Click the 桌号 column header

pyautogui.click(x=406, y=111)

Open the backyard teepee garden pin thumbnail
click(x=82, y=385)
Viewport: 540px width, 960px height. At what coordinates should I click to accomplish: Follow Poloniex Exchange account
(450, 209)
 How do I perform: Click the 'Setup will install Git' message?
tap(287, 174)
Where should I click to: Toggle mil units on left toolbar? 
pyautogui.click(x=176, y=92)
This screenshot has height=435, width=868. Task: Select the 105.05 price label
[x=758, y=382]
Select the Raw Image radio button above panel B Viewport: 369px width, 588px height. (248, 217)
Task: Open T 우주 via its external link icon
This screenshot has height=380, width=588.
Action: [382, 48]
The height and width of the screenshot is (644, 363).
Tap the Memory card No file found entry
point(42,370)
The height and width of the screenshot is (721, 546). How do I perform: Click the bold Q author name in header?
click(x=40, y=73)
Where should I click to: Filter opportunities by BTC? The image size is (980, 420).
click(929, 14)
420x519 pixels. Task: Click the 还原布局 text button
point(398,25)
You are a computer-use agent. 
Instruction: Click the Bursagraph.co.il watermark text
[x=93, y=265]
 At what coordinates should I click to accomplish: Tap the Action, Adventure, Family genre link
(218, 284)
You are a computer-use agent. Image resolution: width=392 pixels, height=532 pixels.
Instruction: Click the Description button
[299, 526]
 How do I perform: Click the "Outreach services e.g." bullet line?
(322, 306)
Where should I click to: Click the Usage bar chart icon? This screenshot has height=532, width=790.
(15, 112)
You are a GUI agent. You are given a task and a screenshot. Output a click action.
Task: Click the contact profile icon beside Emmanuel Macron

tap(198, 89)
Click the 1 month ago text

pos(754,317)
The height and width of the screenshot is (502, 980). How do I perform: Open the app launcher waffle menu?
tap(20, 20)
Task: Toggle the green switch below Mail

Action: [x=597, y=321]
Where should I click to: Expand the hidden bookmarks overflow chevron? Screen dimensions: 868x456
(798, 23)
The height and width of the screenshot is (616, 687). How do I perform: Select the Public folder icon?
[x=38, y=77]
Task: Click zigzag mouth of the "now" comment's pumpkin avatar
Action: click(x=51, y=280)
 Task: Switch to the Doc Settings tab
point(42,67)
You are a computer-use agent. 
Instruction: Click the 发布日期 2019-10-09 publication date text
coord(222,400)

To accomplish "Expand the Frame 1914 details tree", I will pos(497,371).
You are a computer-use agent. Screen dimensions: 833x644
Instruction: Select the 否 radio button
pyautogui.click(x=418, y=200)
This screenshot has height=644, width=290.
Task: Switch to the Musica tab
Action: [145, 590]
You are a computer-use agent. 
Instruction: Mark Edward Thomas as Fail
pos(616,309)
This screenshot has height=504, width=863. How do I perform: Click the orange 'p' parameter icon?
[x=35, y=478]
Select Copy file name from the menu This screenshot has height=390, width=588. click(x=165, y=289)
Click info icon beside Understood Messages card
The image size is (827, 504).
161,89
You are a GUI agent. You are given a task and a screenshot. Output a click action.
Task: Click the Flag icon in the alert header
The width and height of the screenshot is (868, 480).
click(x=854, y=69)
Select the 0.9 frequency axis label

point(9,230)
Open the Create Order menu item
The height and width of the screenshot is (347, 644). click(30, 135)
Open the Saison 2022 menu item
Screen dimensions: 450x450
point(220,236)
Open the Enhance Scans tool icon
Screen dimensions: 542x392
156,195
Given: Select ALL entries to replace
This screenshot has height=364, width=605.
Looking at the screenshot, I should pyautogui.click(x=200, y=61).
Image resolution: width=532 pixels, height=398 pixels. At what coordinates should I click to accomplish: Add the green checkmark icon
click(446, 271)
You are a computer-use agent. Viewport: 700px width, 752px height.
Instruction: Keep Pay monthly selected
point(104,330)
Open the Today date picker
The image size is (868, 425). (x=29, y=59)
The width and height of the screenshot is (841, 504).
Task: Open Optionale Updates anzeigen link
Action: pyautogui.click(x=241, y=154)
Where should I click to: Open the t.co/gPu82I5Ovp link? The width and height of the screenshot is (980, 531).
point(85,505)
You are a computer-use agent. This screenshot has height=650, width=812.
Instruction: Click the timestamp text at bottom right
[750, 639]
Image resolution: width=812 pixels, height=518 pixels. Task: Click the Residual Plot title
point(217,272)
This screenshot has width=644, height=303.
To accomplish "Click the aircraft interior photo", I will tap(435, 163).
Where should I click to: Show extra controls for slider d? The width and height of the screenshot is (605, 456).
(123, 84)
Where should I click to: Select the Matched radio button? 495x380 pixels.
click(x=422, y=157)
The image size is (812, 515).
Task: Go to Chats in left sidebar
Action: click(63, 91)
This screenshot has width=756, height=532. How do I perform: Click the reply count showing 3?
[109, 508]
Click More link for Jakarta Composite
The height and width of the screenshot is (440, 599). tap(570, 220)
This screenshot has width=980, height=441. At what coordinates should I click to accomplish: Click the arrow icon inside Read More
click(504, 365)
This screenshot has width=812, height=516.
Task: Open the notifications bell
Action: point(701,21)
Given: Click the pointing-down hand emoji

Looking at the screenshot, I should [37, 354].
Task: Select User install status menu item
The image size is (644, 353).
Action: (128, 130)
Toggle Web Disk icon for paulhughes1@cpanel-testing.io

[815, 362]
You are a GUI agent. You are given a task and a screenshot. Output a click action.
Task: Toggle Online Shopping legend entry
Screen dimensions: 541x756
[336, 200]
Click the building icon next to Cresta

....................

Required action: Print out the whole listing exactly as it appears.

Task answer:
Click the 桌号 column header

pyautogui.click(x=406, y=111)

Open the backyard teepee garden pin thumbnail
click(x=82, y=385)
Viewport: 540px width, 960px height. At what coordinates should I click to accomplish: Follow Poloniex Exchange account
(450, 209)
 How do I perform: Click the 'Setup will install Git' message?
tap(287, 174)
Where should I click to: Toggle mil units on left toolbar? 
pyautogui.click(x=176, y=92)
This screenshot has height=435, width=868. Task: Select the 105.05 price label
[x=758, y=382]
Select the Raw Image radio button above panel B Viewport: 369px width, 588px height. (248, 217)
Task: Open T 우주 via its external link icon
This screenshot has height=380, width=588.
Action: [382, 48]
The height and width of the screenshot is (644, 363).
Tap the Memory card No file found entry
point(42,370)
The height and width of the screenshot is (721, 546). How do I perform: Click the bold Q author name in header?
click(x=40, y=73)
Where should I click to: Filter opportunities by BTC? The image size is (980, 420).
click(929, 14)
420x519 pixels. Task: Click the 还原布局 text button
point(398,25)
You are a computer-use agent. 
Instruction: Click the Bursagraph.co.il watermark text
[x=93, y=265]
 At what coordinates should I click to accomplish: Tap the Action, Adventure, Family genre link
(218, 284)
You are a computer-use agent. Image resolution: width=392 pixels, height=532 pixels.
Instruction: Click the Description button
[299, 526]
 How do I perform: Click the "Outreach services e.g." bullet line?
(322, 306)
Where should I click to: Click the Usage bar chart icon? This screenshot has height=532, width=790.
(15, 112)
You are a GUI agent. You are given a task and a screenshot. Output a click action.
Task: Click the contact profile icon beside Emmanuel Macron

tap(198, 89)
Click the 1 month ago text

pos(754,317)
The height and width of the screenshot is (502, 980). How do I perform: Open the app launcher waffle menu?
tap(20, 20)
Task: Toggle the green switch below Mail

Action: [x=597, y=321]
Where should I click to: Expand the hidden bookmarks overflow chevron? Screen dimensions: 868x456
(798, 23)
The height and width of the screenshot is (616, 687). How do I perform: Select the Public folder icon?
[x=38, y=77]
Task: Click zigzag mouth of the "now" comment's pumpkin avatar
Action: click(x=51, y=280)
 Task: Switch to the Doc Settings tab
point(42,67)
You are a computer-use agent. 
Instruction: Click the 发布日期 2019-10-09 publication date text
coord(222,400)

To accomplish "Expand the Frame 1914 details tree", I will pos(497,371).
You are a computer-use agent. Screen dimensions: 833x644
Instruction: Select the 否 radio button
pyautogui.click(x=418, y=200)
This screenshot has height=644, width=290.
Task: Switch to the Musica tab
Action: [145, 590]
You are a computer-use agent. 
Instruction: Mark Edward Thomas as Fail
pos(616,309)
This screenshot has height=504, width=863. How do I perform: Click the orange 'p' parameter icon?
[x=35, y=478]
Select Copy file name from the menu This screenshot has height=390, width=588. click(x=165, y=289)
Click info icon beside Understood Messages card
The image size is (827, 504).
161,89
You are a GUI agent. You are given a task and a screenshot. Output a click action.
Task: Click the Flag icon in the alert header
The width and height of the screenshot is (868, 480).
click(x=854, y=69)
Select the 0.9 frequency axis label

point(9,230)
Open the Create Order menu item
The height and width of the screenshot is (347, 644). click(30, 135)
Open the Saison 2022 menu item
Screen dimensions: 450x450
point(220,236)
Open the Enhance Scans tool icon
Screen dimensions: 542x392
156,195
Given: Select ALL entries to replace
This screenshot has height=364, width=605.
Looking at the screenshot, I should pyautogui.click(x=200, y=61).
Image resolution: width=532 pixels, height=398 pixels. At what coordinates should I click to accomplish: Add the green checkmark icon
click(446, 271)
You are a computer-use agent. Viewport: 700px width, 752px height.
Instruction: Keep Pay monthly selected
point(104,330)
Open the Today date picker
The image size is (868, 425). (x=29, y=59)
The width and height of the screenshot is (841, 504).
Task: Open Optionale Updates anzeigen link
Action: pyautogui.click(x=241, y=154)
Where should I click to: Open the t.co/gPu82I5Ovp link? The width and height of the screenshot is (980, 531).
point(85,505)
You are a computer-use agent. This screenshot has height=650, width=812.
Instruction: Click the timestamp text at bottom right
[750, 639]
Image resolution: width=812 pixels, height=518 pixels. Task: Click the Residual Plot title
point(217,272)
This screenshot has width=644, height=303.
To accomplish "Click the aircraft interior photo", I will tap(435, 163).
Where should I click to: Show extra controls for slider d? The width and height of the screenshot is (605, 456).
(123, 84)
Where should I click to: Select the Matched radio button? 495x380 pixels.
click(x=422, y=157)
The image size is (812, 515).
Task: Go to Chats in left sidebar
Action: click(63, 91)
This screenshot has width=756, height=532. How do I perform: Click the reply count showing 3?
[109, 508]
Click More link for Jakarta Composite
The height and width of the screenshot is (440, 599). tap(570, 220)
This screenshot has width=980, height=441. At what coordinates should I click to accomplish: Click the arrow icon inside Read More
click(504, 365)
This screenshot has width=812, height=516.
Task: Open the notifications bell
Action: point(701,21)
Given: Click the pointing-down hand emoji

Looking at the screenshot, I should [37, 354].
Task: Select User install status menu item
The image size is (644, 353).
Action: (128, 130)
Toggle Web Disk icon for paulhughes1@cpanel-testing.io

[815, 362]
You are a GUI agent. You are given a task and a screenshot. Output a click action.
Task: Toggle Online Shopping legend entry
Screen dimensions: 541x756
[336, 200]
Click the building icon next to Cresta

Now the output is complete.